The opinions expressed in this article are those of the author.
To put it in context briefly, solo travel for me has always been a source of inspiration, self-discovery and openness.
I was lucky enough to experience solo travel when I was 22 years old.
I started with Australia where I lived for 1 year. The proximity of this country to Asia and Oceania made me even more curious than I thought.
This is where my future as a solo traveller was taking shape, starting with the trip of my dreams, the Philippines. This second solo trip ended up being one of the best trips and memories of my life. I was just 23 years old and it was only the beginning.
From there, it was 2, then 3 and suddenly 5 solo trips that gave me a real lesson in life and self-actualization. I couldn't stop. I was no longer afraid of loneliness, distance did not matter to me and I trusted the unknown.
Now living in Canada, one of my idyllic trips was only a 6-hour flight away.
Well, I had never travelled to Central America before and the opportunity was there. To be perfectly honest, this time I was a bit apprehensive about the cartel areas in certain regions. But while I was careful and knowledgeable, my curiosity and desire to discover went against the unspoken words, articles and negative rumours I had found (much to my misfortune) about being a solo traveller in Mexico.
At the time, I felt quite alone in my idea of this trip. But I kept telling myself, "If I don't go, I'll never know and I'll regret it.
It didn't take long for me to get up the courage to go for it. I didn't know who to trust anymore, between those who knew the area perfectly and advised me to take a local taxi (much cheaper but more dangerous), or Uber which was my first choice without hesitating for the security of the price offered and the trust I had given them for all those years of services abroad (Philippines, Bali, Australia, Singapore, and so on...)

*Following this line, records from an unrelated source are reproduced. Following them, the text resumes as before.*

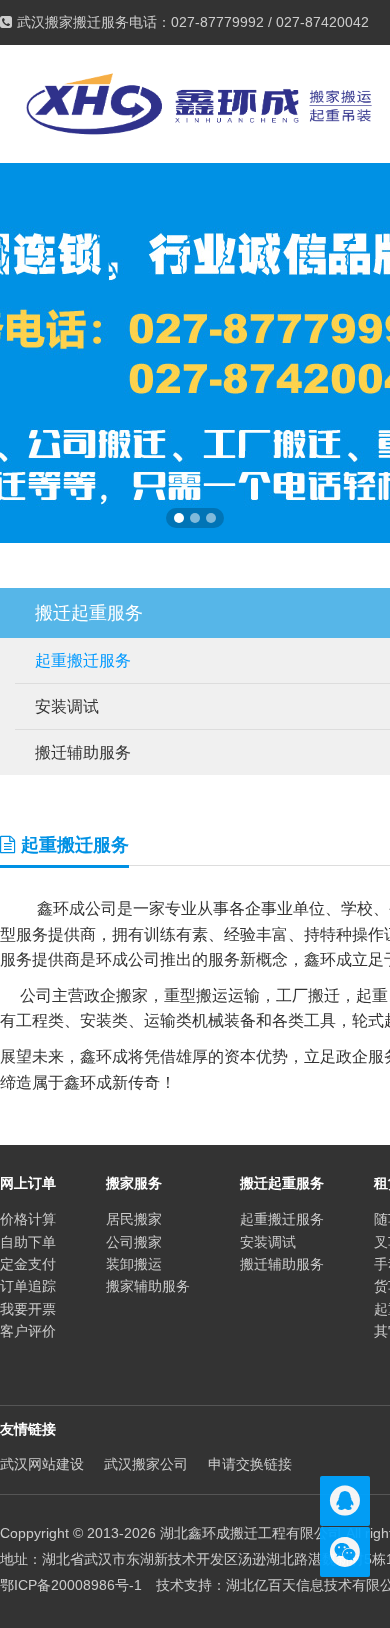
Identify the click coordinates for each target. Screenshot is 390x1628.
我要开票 (28, 1309)
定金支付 (28, 1264)
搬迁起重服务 (282, 1183)
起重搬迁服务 (282, 1219)
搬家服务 (134, 1183)
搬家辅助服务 (148, 1286)
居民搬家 (134, 1219)
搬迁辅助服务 (282, 1264)
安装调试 (268, 1242)
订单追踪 (28, 1286)
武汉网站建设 (42, 1464)
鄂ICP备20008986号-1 (71, 1585)
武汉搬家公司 (146, 1464)
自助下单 (28, 1242)
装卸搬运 (134, 1264)
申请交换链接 (250, 1464)
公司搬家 (134, 1242)
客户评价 (28, 1331)
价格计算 (28, 1219)
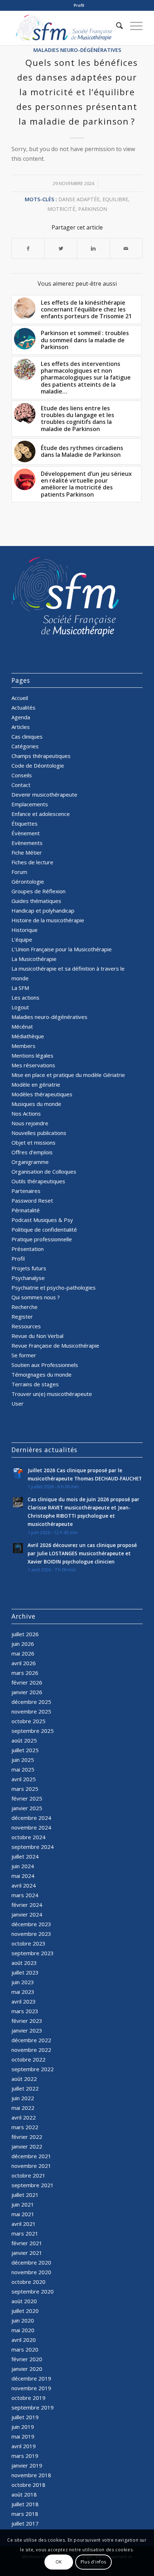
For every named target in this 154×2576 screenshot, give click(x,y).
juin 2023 (22, 1982)
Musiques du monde (36, 1103)
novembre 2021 (31, 2165)
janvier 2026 (26, 1692)
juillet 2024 (25, 1856)
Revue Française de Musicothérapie (55, 1345)
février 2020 (26, 2359)
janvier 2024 (26, 1914)
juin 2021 (22, 2204)
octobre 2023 (28, 1943)
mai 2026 (22, 1653)
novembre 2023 (31, 1933)
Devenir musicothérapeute (44, 794)
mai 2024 (22, 1875)
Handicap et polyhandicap (42, 910)
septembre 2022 (32, 2069)
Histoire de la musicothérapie (47, 920)
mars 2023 (24, 2011)
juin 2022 (22, 2098)
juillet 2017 (25, 2523)
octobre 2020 (28, 2281)
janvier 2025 (26, 1808)
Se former (23, 1355)
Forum (19, 871)
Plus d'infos (93, 2562)
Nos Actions (26, 1113)
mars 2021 (24, 2233)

I went to Guadalajara, capital of the state of Jalisco, where I was staying in a youth hostel in the heart of the city centre which allowed me to roam around easily for my first 4 days in Mexico.

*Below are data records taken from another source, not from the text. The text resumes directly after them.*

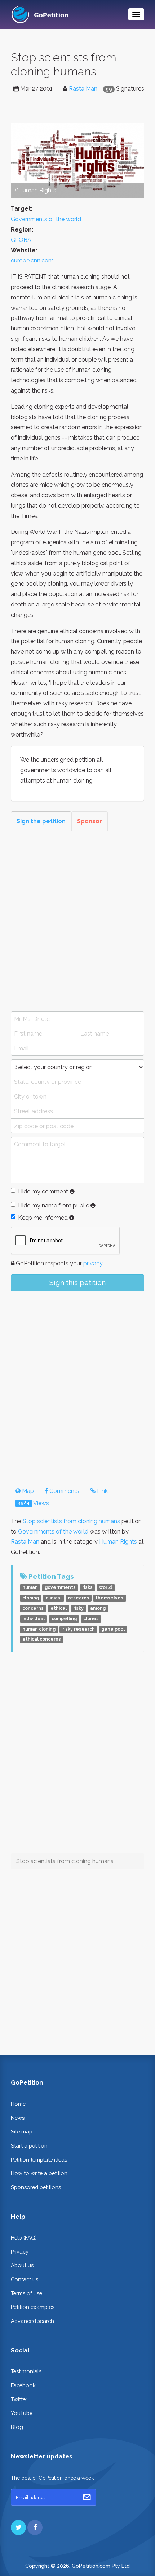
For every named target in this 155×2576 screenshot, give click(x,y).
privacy (92, 1263)
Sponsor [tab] (89, 821)
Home (18, 2104)
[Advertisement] (77, 921)
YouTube (21, 2413)
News (18, 2118)
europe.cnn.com (32, 260)
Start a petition (29, 2145)
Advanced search (32, 2321)
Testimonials (26, 2371)
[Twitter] (18, 2527)
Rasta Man (83, 88)
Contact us (24, 2279)
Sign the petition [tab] (41, 821)
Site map (21, 2131)
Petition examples (32, 2307)
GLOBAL (23, 240)
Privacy (19, 2252)
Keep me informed (43, 1217)
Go (87, 2497)
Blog (17, 2427)
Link (102, 1491)
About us (22, 2265)
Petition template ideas (39, 2159)
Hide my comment (43, 1191)
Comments (63, 1491)
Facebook (23, 2385)
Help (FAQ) (24, 2237)
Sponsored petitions (36, 2187)
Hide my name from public (53, 1205)
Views (33, 1503)
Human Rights (118, 1541)
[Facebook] (35, 2527)
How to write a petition (39, 2173)
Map (27, 1491)
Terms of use (26, 2293)
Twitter (19, 2399)
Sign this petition (77, 1282)
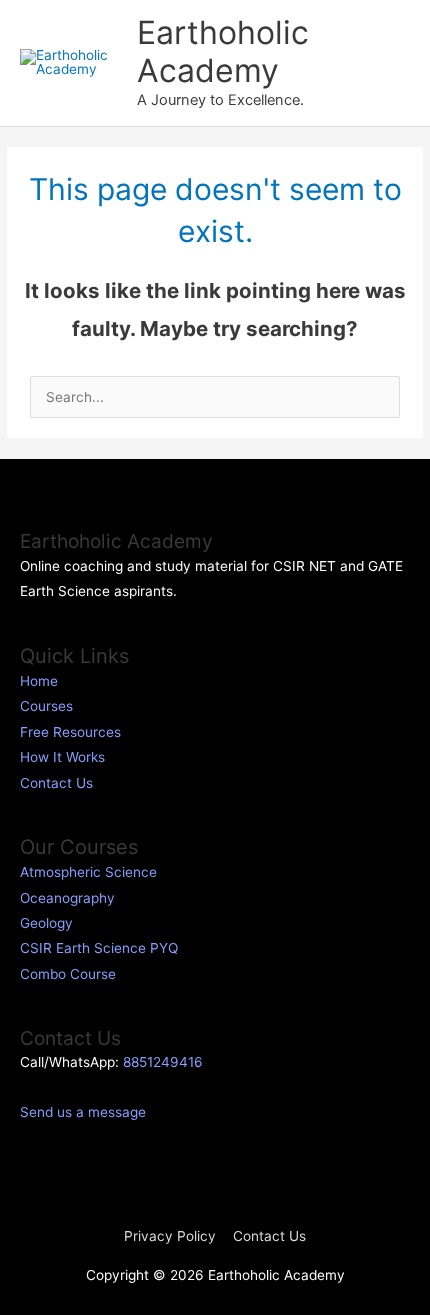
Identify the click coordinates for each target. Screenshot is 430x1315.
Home (39, 681)
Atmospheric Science (88, 872)
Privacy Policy (170, 1236)
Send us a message (83, 1112)
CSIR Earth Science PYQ (99, 948)
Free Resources (70, 732)
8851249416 (163, 1062)
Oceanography (67, 898)
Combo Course (68, 974)
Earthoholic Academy (223, 51)
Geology (46, 923)
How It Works (62, 757)
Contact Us (56, 783)
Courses (46, 706)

Note: I was in one of the least safe states of the country according to my sources so as night approached, I was advised to return to the hostel (which I did...)
I had therefore chosen to discover the festival so popular in Mexico: El Dia de los Muertos accompanied by a native guide from Guadalajara. My goal was not to walk in the cemeteries and make friends with the dead NO! El Dia de los Muertos had the power to remind me of the ephemeral nature of our existence and to learn about death through the lens of Mexican culture. But instead, I learned even more about life and how to live it.

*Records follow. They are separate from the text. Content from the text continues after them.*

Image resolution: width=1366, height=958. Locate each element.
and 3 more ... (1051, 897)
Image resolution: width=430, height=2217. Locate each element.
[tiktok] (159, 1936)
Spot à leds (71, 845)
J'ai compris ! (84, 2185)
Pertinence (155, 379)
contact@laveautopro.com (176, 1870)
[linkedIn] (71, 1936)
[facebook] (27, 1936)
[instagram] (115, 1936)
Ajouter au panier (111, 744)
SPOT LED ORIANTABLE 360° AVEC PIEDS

Another thing that I would not have known elsewhere is the discovery of Tequila in its birthplace in TEQUILA, a 2 hour drive from Guadalajara, which I was able to book from my youth hostel.
A first assessment of my first 4 days in Mexico, unforgettable despite the pressure of having to return early in the evening! The only thing missing was the Yucatan region, the safest part of Mexico, to discover a little more about the Mayan culture. And suddenly I could walk alone in the evening, wander around and talk to people without being stared at. This time I was staying in a very authentic Hacienda close to the heart of the beautiful colonial city of Merida, capital of Yucatan and my starting point for the many excursions I had carefully prepared... With only one goal in mind: to organize my "day tour" by going off the beaten track of the too touristy places like Tulum, Cancun or Las Islas Mujeres: starting with Las Coloradas.
A small pink and turquoise blue paradise, 3 hours drive from Merida, immersed in a natural national park that I'm sure most of you didn't know about until then... That day, we were only 2 to make this excursion... Coincidence?
Tired of my days, I never stopped especially in the evening, discovering superb restaurants of the city where I could eat like a queen atypical dishes and stroll in the pretty alleys of Merida while immersing myself in the half-Mexican/half-Maya culture for the rest of my days.
Well, I couldn't leave Mexico without seeing one of the 7 wonders of the new world: Chichen Itza and El templo de Kukultan. A full day was waiting for me the day before my return to Canada and the 10°... I began it by the discovery of El pueblo Magicos, that is to say the city all in Yellow then by the bathing in a fabulous Cenote before really plunging me in the Maya culture towards Chichen Itza. Very touristic, I was rather disappointed by this place too much frequented by the locals and their souvenir stands. The entrance fee to the place is still 50€, not including a tax to buy in addition and since I was carrying my Go pro, I also had to add another 10€ to use it... So it smelled like mass tourism.
My day trip finally ended in the city of Valladolid where I visited the Mayan chocolate museum (a whole other taste to try) before heading back to Merida.
One thing I remember about this solo trip to Mexico is that, as in most of my trips, something unexpected always happens, often "out of my control"!
For this umpteenth solo trip, it was one of the best experiences of my life. I took a risk and it became my best ally. I didn't have any mishaps as my sources had predicted for a solo woman in a country said to be "too dangerous".
I am now more than happy to have discovered the kindness and benevolence of the Mexicans. I will never forget or regret taking the risk of travelling alone in Mexico. ☺
One should always follow one's instincts and take the plunge... As for me, I have become rich from these trips. The greatest gift of all.
I hope I have inspired most of you who were hesitant to go solo. I only have one piece of advice: never trust rumours or what you hear around you.
Rely on YOU!
See you soon for more solo adventures!